Personalised Number Plates and Insurance
Private number plates are becoming an increasingly common aspect of UK’s motoring experience. Last year alone, DVLA performed 374,968 private regs on vehicles in the country. However, while the majority of number plates are relatively cheap (typically in the few hundred pounds range), a small but significant number of them run into the four and five digit range.
Considering this, owners of expensive personalised number plates should take the time to familiarise themselves with their insurance obligation.
Declare the true value of your plates
The value of private plates can sometimes amount to a significant chunk of a car’s total insured value. This will naturally lead to higher premium rates on the part of vehicle owners. If you are thinking of saving some money by not declaring the actual value of the plate, please don’t. Failure to make a complete declaration of the value of your plates could lead to your policy being invalidated by the insurance company.

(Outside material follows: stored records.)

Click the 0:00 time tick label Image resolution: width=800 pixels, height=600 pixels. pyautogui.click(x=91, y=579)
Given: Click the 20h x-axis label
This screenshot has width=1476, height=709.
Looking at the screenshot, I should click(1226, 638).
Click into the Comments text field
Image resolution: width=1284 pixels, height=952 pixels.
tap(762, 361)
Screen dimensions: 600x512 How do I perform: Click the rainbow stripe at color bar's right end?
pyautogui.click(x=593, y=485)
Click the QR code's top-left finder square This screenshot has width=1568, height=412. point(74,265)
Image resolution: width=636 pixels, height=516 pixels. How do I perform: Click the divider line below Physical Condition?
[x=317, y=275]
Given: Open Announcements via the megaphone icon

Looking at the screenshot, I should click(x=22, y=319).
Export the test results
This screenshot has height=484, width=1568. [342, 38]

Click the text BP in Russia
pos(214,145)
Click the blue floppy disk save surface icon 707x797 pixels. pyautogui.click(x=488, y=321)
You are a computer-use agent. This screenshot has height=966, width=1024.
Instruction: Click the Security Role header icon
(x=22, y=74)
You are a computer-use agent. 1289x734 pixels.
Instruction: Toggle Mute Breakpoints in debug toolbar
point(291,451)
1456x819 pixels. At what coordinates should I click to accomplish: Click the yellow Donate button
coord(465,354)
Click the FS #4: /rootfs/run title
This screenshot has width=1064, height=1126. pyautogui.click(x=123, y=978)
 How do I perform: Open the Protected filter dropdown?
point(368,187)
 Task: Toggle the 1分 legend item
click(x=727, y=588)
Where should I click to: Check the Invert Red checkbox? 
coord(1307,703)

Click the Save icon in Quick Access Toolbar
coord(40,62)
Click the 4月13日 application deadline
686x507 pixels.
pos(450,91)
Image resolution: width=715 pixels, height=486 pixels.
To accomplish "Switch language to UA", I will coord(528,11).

Furthermore, in the event of theft or write-offs (due to accidents), insurance companies will legally take possession of the vehicle before compensating policy holders. Since a number plate is tied to the vehicle and not the owner, the insurance company may unknowingly sell your vehicle, along with the expensive personalised plate, upon vehicle recovery. In such a scenario, not only will you lose the plate, but you will also not be compensated for your loss.
As you can see, paying true premium rates based on the actual value of your vehicle is a worthwhile expenditure indeed.
No compensation for the incompetent
Once the value of your personalised plate has been declared and the appropriate amount of premium paid, you can sleep peacefully at night knowing that even if your registration is stolen, you will be compensated for it.
Nevertheless, it is incredibly hard to steal registration marks as transferring ownership requires vehicle owners to present their V5C (log book), tax and MOT discs, and Statutory Off Road Notification (or SORN, where applicable). If a third party were to somehow obtain said items, DVLA will first send an alert letter to the registered owner. However, in the event the scam is pulled off successfully, and the number plates are then sold to an unsuspecting party, the insurance policy will ensure that actual owners are compensated accordingly.
Keep the insurance company updated of changes
In the event you are buying a new personalised plate, please contact the insurance company immediately so they may update their record and make changes to your existing policy, if required. This could result in higher premium rates. If you feel the rates are too high, please explore your options with competing insurance companies.